RE: Defined Private Use was: SSP default ignorable characters

From: Ernest Cline (
Date: Wed Apr 28 2004 - 15:00:51 EDT

  • Next message: Peter Constable: "RE: Defined Private Use was: SSP default ignorable characters"

    > > This is most easily and most naturally controlled by the end users
    > > of such introspective setups - simply do not allow conflicting PUA
    > > code points on their systems. In such a scenario, the operating
    > > system is not forced to make decisions.
    > That seems unduly limiting. If I want to write a document in two
    > scripts, each of which is supported by only one font, both of which use
    > the same code point range for their characters, I'm stuck.

    True, but not all that common a concern. Formatted documents
    enable one to specify which font is intended and the SSP Tags
    offer a possible solution for plaintext. The case of multiple
    Private Use scripts coming into conflict in the same document
    is rare enough that even I, a proponent of a better set of
    Private Use characters, am comfortable with having to depend
    upon formatting markup to make the distinction, altho something
    that could do so in plaintext would be nice, but not necessary.

    > There's been a lot of discussion of the PUA in this forum over the time
    > I've been on it, but I don't think I've heard anyone make the following
    > point:
    > If you're using the PUA outside a closed system, you're not using
    > Unicode.
    > The PUA is intended for the internal use of applications (or groups of
    > applications), or for interchange between applications by private
    > agreement of all parties involved. Writing a document in Microsoft Word
    > using some exotic script that doesn't have plain-vanilla behavior
    > violates this because Microsoft Word isn't a party to the private
    > agreement. You either have to write software yourself that does the
    > right thing with your characters (you don't have to rewrite Windows, but
    > you might have to rewrite Word, which I agree isn't really any more
    > realistic).
    > Therefore, if you're using the PUA out in the "wild" and expecting free
    > interchange, you're not using Unicode anymore; you're using a separate
    > encoding _based_ on Unicode.
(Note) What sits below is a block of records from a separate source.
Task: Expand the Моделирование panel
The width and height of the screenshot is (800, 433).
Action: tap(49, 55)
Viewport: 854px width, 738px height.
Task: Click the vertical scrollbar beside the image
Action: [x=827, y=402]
In many respects, it's identical to
    > Unicode, but it's a separate encoding because it applies additional
    > semantics to code points whose definition Unicode leaves open. It seems
    > to me that if you want to ensure that documents that make use of the PUA
    > are interpreted properly by, say, someone who downloads them from the
    > Web, you have to tag their encoding as something other than Unicode, and
    > if you want OS vendors to support particular semantics for PUA code
    > points, you have to ask them to support this other encoding that gives
    > those code points those semantics.
    > Of course, if you're going to try to standardize a use of the PUA, it
    > seems to make just as much sense to standardize the actual characters in
    > Unicode in the normal way. If we have a bunch of different
    > Unicode-derived encodings out there, that basically resurrects the
    > problem Unicode was designed to solve. But I'm beginning to think this
    > is already happening in some places.
    > Using Plane 14 tag characters to identify particular uses of the PUA
    > seems very akin to the old ISO 2022 code-switching scheme, and I
    > _really_ don't think we want to go there again.
    > In any event, imposing semantics on PUA code points in documents out in
    > the "wild" isn't a "private use," and therefore documents and
    > applications doing this are using an ad-hoc Unicode-derived encoding,
    > not Unicode. It should be dealt with as such, rather than trying to
    > turn Unicode into ISO 2022.

    There will always be scripts that Unicode will not support, either because
    they are constructed scripts with no real use, rare or ancient scripts that
    lack sufficient examples to determine how the script should be encoded,
    or are picture fonts. This last we can discount, because the existing
    private use area supports them adequately. (The distinction between
    the behavior of category Co and So is so minimal as to be not worth
    worrying about.) However, for real scripts that Unicode has either
    not yet or never will encode, there are currently two options for those
    who seek to implement them.

    1) Live with the limitations of the PUA and accept that your Private Use
    Script will never be able to do the things that other scripts take for

    2) Mimic your script on the basis of already encoded characters in an
    existing character encoding. Traditionally that has been done by
    created a font that claimed to be a particular legacy encoding, since
    fonts were the part of the operating system that had the greatest degree
    ease of user customization in a form that was relatively platform
    One reason for using this method was so as to also benefit from the
    keyboard already in use, but of late it has become easier to distribute
    input methods and there exists a strong current towards being able
    to do so interoperably across platforms. Once that barrier crumbles,
    we will see more private use scripts that instead of hijacking legacy
    encodings, will hijack Unicode unless the mechanism exists for
    them to establish their own properties. This mechanism could be
    established in one of two ways,

    A) The various OS's could provide an easy way to override the
    default Private Use characteristics. While the UTC would no doubt
    prefer that this solution was adopted, it is extremely unlikely to work.
    First of all, some of the properties, such as Line Breaking, that
    Unicode defines are implemented by applications, with varying
    levels of OS support. So not only would OS's have to adopt a
    mechanism for users to describe how they want the PUA used,
    applications would have to start consulting it, and there would
    need to a way to negotiate the characteristics to be used if the
    system knows of multiple ways that a particular PUA codepoint
    is defined by various private agreements.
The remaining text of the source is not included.